UBS Group is eliminating around 40 jobs in the Asia Pacific as a major aspect of a global push to cut expenses and consolidate its trading units.
The reductions in staff are generally due to the divide between UBS’s business sectors and investment banking groups with a majority at the level of VP or below, a source stated to the National.
The Asian divisions — led by David Chin and Taichi Takahashi in Hong Kong — will see little cuts than those proposed in Europe because UBS considers the regions to be a development booster.
UBS has begun on a complete overhaul of its investment bank, reshuffling senior administration staff and joining trading operations in changes that may look at last wipe out several jobs. Deutsche Bank, Citigroup, and HSBC Holdings are likewise slicing staff to get control over expenses as the firm manages troublesome trading conditions, the effect of trade pressures on cross-border business, and sputtering markets.
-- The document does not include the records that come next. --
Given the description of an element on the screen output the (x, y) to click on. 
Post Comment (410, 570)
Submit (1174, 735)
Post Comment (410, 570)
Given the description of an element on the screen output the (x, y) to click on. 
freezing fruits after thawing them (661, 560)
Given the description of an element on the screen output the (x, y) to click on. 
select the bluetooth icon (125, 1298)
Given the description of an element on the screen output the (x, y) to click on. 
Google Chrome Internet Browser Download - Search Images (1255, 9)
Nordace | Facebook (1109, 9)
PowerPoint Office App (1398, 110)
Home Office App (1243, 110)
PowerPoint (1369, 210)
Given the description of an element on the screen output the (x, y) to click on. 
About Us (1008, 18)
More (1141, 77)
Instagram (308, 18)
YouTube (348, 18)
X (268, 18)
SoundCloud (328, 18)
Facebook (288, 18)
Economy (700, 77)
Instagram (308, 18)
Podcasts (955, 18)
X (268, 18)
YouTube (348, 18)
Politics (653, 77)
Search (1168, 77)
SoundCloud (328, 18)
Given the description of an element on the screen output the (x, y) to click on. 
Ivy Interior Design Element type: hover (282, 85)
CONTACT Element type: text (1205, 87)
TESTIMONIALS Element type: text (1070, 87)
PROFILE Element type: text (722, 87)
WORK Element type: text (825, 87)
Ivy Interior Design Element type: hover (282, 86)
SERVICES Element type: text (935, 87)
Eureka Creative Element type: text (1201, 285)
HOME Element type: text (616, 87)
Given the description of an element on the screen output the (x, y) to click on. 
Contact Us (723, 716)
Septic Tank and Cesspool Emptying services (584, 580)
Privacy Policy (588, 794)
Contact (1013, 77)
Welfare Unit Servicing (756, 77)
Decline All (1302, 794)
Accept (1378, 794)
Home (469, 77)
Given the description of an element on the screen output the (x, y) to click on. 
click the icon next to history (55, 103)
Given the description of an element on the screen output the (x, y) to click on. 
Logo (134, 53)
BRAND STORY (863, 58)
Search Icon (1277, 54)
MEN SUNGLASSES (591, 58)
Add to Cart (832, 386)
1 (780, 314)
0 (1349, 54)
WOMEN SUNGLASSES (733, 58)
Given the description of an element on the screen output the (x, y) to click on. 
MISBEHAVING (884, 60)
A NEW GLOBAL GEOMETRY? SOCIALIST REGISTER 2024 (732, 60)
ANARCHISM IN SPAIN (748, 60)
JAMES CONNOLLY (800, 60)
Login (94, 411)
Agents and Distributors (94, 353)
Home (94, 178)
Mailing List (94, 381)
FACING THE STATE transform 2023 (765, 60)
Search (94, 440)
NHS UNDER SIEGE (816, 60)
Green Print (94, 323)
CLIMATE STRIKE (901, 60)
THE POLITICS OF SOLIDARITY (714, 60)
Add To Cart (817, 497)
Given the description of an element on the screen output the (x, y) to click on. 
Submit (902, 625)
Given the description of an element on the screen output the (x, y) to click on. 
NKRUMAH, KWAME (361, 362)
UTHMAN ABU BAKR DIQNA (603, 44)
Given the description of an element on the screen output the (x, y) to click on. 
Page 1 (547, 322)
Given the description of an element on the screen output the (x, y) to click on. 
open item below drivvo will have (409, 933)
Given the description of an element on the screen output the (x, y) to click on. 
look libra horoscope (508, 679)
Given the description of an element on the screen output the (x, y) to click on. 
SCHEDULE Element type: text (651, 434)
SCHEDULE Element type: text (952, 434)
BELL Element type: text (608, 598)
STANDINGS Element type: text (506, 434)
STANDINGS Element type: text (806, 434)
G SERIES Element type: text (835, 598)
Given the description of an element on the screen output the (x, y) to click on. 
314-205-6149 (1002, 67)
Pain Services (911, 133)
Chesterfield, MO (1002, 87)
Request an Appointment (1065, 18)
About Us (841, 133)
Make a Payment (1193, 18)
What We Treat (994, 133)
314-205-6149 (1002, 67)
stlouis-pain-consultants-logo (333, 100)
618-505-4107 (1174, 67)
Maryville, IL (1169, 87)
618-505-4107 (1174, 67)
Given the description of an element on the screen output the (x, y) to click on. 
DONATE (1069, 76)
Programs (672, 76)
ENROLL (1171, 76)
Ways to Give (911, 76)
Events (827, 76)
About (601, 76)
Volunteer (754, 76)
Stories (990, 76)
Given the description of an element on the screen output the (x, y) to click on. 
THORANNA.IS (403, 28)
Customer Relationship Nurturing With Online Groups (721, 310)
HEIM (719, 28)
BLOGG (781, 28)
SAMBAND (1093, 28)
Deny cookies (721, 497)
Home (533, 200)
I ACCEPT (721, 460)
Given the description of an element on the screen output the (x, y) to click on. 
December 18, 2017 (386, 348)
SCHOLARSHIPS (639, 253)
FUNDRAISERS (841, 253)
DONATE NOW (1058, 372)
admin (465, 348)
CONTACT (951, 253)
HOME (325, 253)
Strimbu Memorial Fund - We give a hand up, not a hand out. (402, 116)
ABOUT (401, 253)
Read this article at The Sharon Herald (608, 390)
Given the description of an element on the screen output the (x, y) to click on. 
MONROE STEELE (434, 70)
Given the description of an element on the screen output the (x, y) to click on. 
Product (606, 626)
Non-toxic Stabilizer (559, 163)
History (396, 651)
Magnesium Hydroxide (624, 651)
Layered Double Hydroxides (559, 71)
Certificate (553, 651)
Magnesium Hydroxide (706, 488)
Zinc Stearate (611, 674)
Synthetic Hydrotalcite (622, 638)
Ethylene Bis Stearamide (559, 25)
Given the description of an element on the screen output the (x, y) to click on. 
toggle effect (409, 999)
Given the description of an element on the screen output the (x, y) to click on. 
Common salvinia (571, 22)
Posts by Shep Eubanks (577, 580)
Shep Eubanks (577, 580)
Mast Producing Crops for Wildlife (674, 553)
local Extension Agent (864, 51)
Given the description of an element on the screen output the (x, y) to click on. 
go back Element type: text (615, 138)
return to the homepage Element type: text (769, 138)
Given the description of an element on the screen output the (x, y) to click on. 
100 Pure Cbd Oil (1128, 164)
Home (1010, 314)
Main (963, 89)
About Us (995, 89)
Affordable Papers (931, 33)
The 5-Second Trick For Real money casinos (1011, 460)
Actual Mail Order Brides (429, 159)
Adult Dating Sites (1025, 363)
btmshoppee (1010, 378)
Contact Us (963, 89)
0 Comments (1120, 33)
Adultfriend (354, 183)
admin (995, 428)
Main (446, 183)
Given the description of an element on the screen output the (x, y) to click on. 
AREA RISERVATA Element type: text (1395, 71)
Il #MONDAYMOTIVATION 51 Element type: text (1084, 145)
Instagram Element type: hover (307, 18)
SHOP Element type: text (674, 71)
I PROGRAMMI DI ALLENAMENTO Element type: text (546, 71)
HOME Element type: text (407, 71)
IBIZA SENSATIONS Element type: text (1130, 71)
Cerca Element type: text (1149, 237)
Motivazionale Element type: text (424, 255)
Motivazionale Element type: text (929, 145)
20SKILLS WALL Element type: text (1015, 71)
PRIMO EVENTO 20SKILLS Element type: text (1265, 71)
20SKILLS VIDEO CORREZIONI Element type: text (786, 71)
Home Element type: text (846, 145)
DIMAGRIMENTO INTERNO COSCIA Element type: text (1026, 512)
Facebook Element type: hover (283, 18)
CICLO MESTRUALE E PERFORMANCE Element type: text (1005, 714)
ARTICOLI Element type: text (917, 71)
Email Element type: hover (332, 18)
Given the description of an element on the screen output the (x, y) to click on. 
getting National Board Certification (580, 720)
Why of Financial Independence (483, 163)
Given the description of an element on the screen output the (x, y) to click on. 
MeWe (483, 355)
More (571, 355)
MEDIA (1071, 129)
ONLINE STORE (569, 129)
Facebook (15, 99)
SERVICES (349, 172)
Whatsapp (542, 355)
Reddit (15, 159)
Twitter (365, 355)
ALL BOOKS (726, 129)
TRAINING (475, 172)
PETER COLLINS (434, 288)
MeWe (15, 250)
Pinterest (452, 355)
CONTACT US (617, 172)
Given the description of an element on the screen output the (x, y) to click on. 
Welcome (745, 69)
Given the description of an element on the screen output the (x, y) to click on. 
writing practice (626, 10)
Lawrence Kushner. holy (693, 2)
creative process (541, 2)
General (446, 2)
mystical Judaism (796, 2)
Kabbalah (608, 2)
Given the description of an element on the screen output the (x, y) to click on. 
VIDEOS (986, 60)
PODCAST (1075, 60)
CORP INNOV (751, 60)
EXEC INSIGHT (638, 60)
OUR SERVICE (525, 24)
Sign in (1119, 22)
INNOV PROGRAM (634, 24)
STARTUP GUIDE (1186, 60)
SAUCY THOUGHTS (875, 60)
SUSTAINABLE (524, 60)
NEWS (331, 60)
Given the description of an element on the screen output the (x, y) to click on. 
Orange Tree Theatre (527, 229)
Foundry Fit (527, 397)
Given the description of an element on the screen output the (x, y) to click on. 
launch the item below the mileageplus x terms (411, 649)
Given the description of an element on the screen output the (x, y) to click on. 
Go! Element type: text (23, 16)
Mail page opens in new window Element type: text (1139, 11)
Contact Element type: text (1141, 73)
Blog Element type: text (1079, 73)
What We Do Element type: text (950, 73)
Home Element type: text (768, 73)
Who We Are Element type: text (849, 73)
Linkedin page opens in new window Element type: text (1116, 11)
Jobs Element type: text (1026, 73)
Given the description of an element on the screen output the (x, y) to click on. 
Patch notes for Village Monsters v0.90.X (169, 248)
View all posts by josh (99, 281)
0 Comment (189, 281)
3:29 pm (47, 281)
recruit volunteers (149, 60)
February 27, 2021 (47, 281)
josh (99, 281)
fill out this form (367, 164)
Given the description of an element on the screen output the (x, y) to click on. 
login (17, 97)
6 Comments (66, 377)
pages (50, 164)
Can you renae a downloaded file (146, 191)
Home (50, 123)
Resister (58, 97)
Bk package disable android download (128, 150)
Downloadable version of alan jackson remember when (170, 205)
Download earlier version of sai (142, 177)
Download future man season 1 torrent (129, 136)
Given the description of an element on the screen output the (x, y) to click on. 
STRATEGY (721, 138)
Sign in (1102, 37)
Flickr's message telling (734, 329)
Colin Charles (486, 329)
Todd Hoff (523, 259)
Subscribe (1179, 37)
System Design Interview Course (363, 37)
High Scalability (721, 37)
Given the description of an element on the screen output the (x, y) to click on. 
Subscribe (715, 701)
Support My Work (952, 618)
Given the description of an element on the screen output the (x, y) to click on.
UBS representative Mark Panday in Hong Kong refused to comment.
As a component of its global restructures, Javier Oficialdegui and Ros L’Esperance are being given charge of the recently named global financial sector, which will house private financing and mergers, public capital markets, and acquisitions. Consolidated global market operations, including equity and foreign trade, rates, and credit, will be controlled by George Athanasopoulos and Jason Barron.
The global head of mergers and acquisitions is Greg Peirce; this is the first occasion when that job will be situated in Hong Kong. The Asian job cut has started decreasing with a new round of job cuts is expected in the coming month.